Apples to Oranges: Pt I
This Month, we're going to be starting a series of discussions called Apples to Oranges. The intent is to give the inside scoop on automotive repair to help you sort through the confusion and large discrepancies when shopping auto repair. And it starts with the understanding that when you think you're comparing apples to apples with prices and services, 9 times out of 10, you're actually comparing apples to oranges.
Part I: Oil Changes
One of the most common calls we get at Ultimate European Repair is "How much is it for an oil change?" Great question! However, the truth is that prices vary significantly and we often need to see the vehicle ro provide an accurate price. What is more important is "Do you use a factory oil filter and the correct oil?" At Ultimate European, we unfortunately see several cars a month that have had the incorrect oil filter installed by a "cheap" oil change shop that is consequently leaking oil everywhere on their engine, or worse, actually causing a check engine light! That's right, an aftermarket oil filter can cause a check engine light. This is because the oil filter and how it seats inside the filter housing controls oil pressure which is used to control variable camshaft timing systems. On a BMW, when oil leaks from the filter housing excessively, it can ruin cooling hoses around the front of the engine and can even ruin your serpentine belt and cause it to break apart while driving leaving you with no power steering, electrical, or AC and requiring a tow. Don't let this be you and end up costing yourself dollars trying to save pennies!

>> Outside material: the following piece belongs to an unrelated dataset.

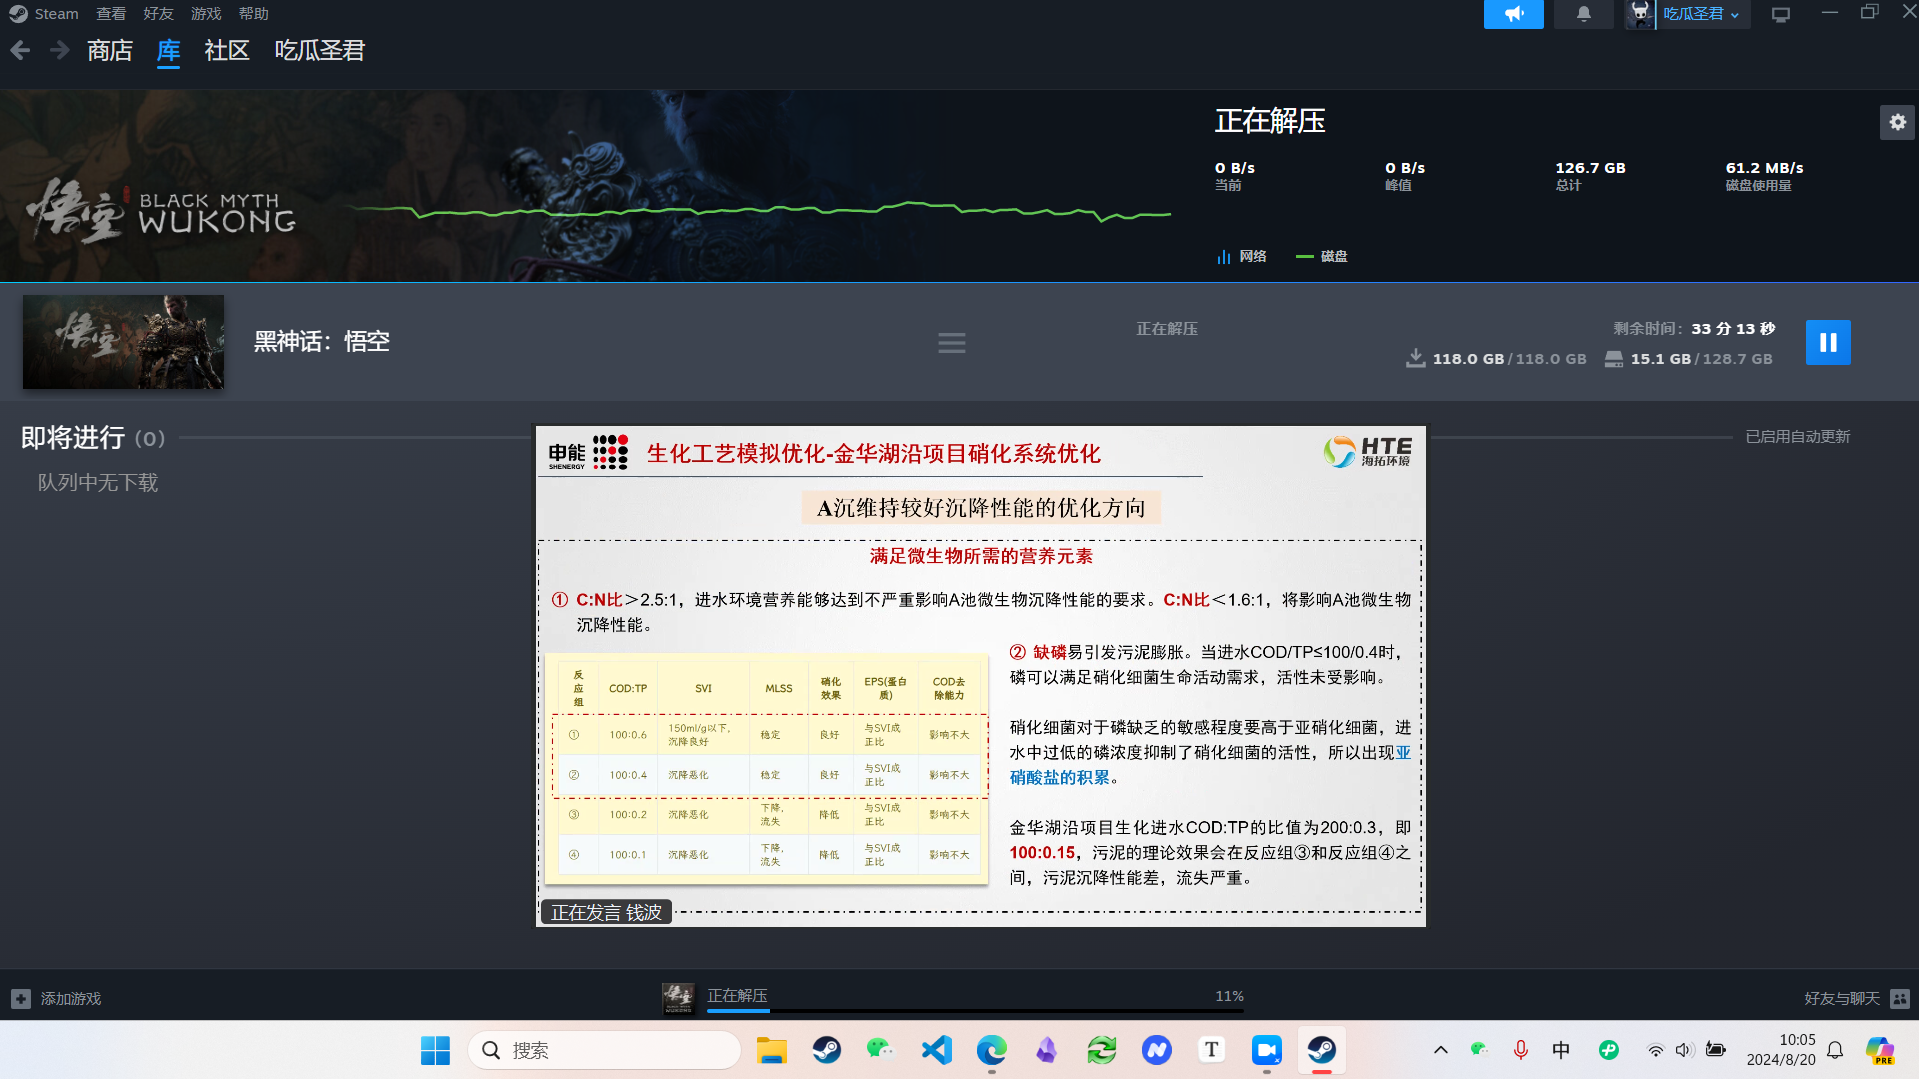Click the unpacking progress bar at bottom
The image size is (1919, 1079).
point(975,1010)
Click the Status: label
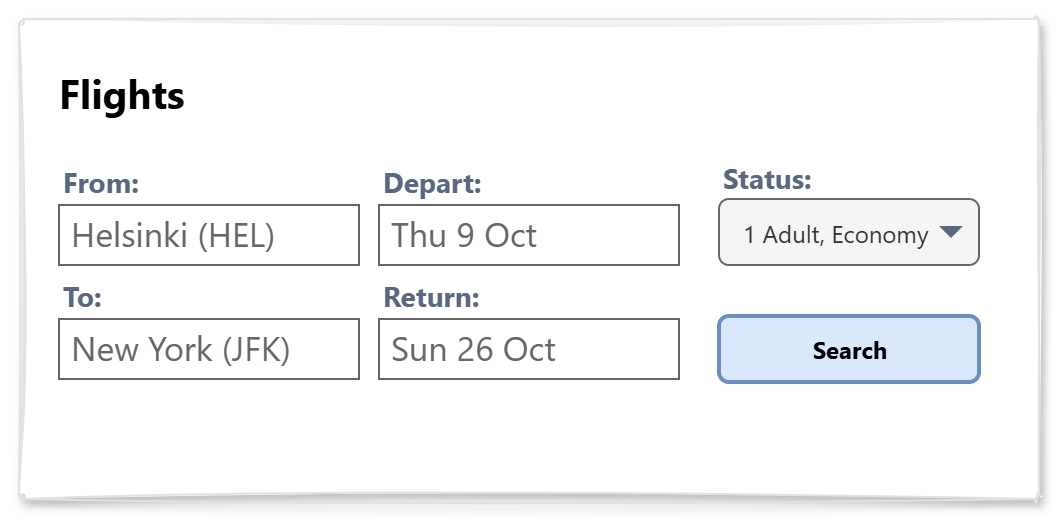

The truth is, most reputable repair facilities have a price tag higher than oil change shops, but lower than or on par with the dealership. Oil changes are the most competitive service in the industry, so do not expect a huge cost savings for a quality service when it comes to maintenance specifically. On repair, however, you can always expect a huge cost savings compared to the dealership. This is because quality full synthetic oils that meet BMW, Audi and other's specifications all come from the same place and have a price tag. Yet it is imperative that the correct oil type and capacity is used. European cars often take a minimum of 7 quarts of oil, some up to 10 quarts. Where most Toyotas and Fords will take around 5 quarts and are often still using synthetic blends that will not hold up to the high wear and performance characteristics demanded by German engineering.
The third and most important factor to consider is who is doing your oil change?! Oil service shops and general service shops often have dedicated minimum wage untrained technicians doing your oil change. While this can certainly lead to the oil change being done incorrectly, what is more important is you leave with a false peace of mind from these unspecialized service facilities. Because they are untrained in your BMW specifically, they are unaware of what to inspect and make you aware of while your vehicle is on the lift, or while they may see something, they will not tell you because it is too complicated or unfamiliar. They are also unlikely to tell you of any worn or failing leaks, suspension, or cooling issues because they do not do this work, instead, they will attempt to upsell you fluid and filter services you likely do not need. At Ultimate European, you get peace of mind every time your vehicle is serviced that it was inspected by someone who knows it better than the back of their own hand and can make the appropriate recommendations to keep you safe and your vehicle running in its best condition if there are signs of worn or failing parts.
At Ultimate European, our oil services for BMWs average around $100. In Summary, always make sure you find a specialized service facility to perform your regular maintenance and oil changes if you own a BMW, Audi, or European vehicle. The price is not expensive, but fair, and worth every penny to make sure you're not causing yourself a bigger problem and more costly damage by having the incorrect oil or filter used, or the incorrect person being entrusted to inspect the safety and performance of your vehicle.